Activity:
If a line below falls between the line with "At what coordinates" and the line with "Click the Trade Nation logo icon", or is one of those two, output it exactly; output nothing else and no pictures.

Given data:
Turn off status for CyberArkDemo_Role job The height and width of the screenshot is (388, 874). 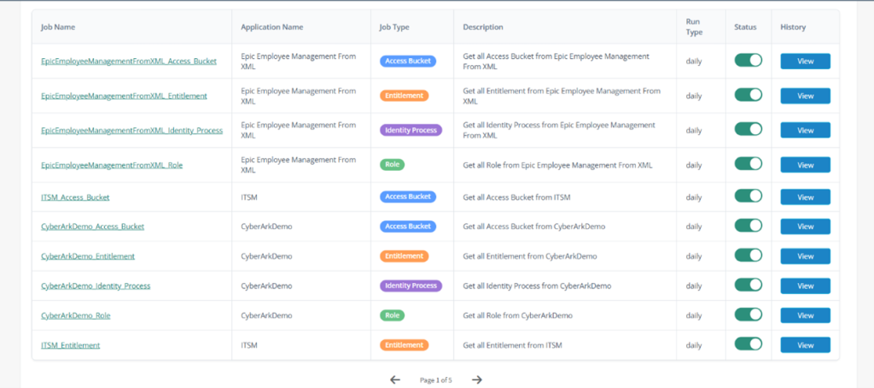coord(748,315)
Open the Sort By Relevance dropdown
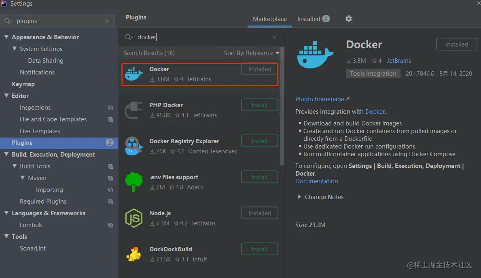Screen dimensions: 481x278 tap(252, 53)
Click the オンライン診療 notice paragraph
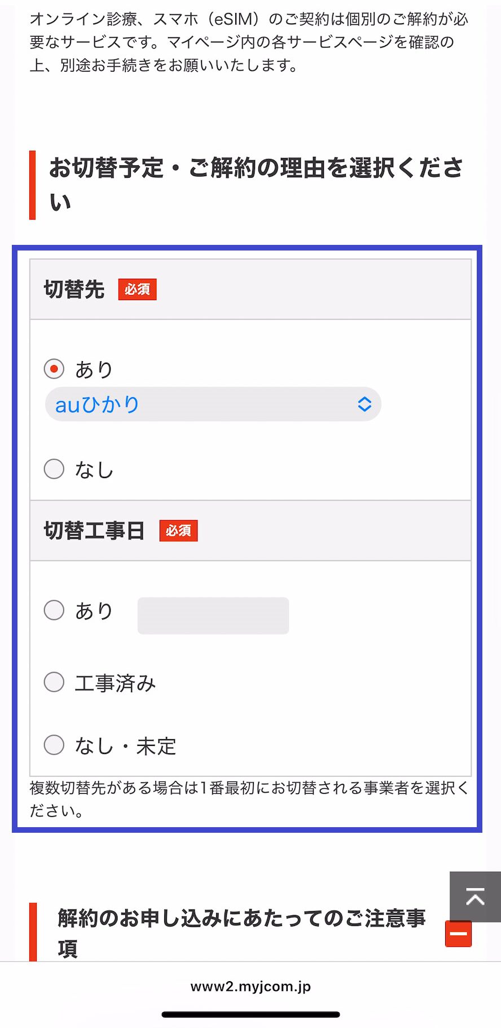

==

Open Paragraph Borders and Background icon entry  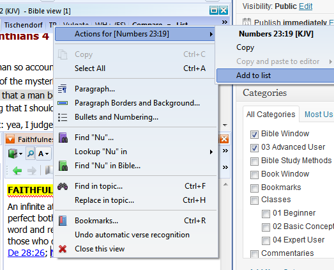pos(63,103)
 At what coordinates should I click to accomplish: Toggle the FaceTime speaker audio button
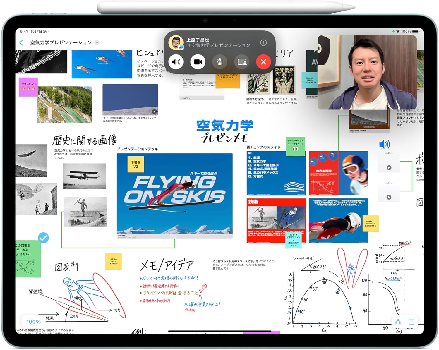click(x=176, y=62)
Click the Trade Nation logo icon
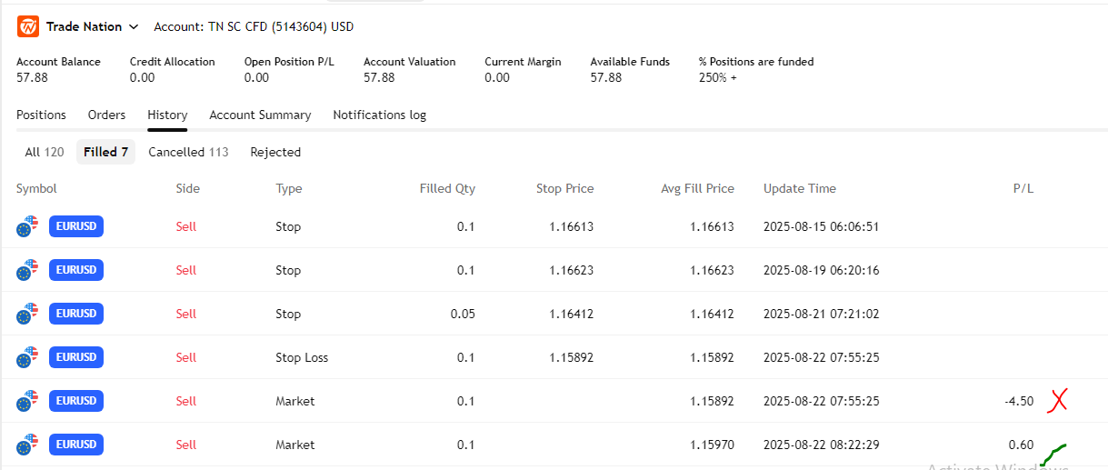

Response:
 At what coordinates should I click to accomplish: Toggle the FaceTime speaker audio button
click(x=176, y=62)
Click the Trade Nation logo icon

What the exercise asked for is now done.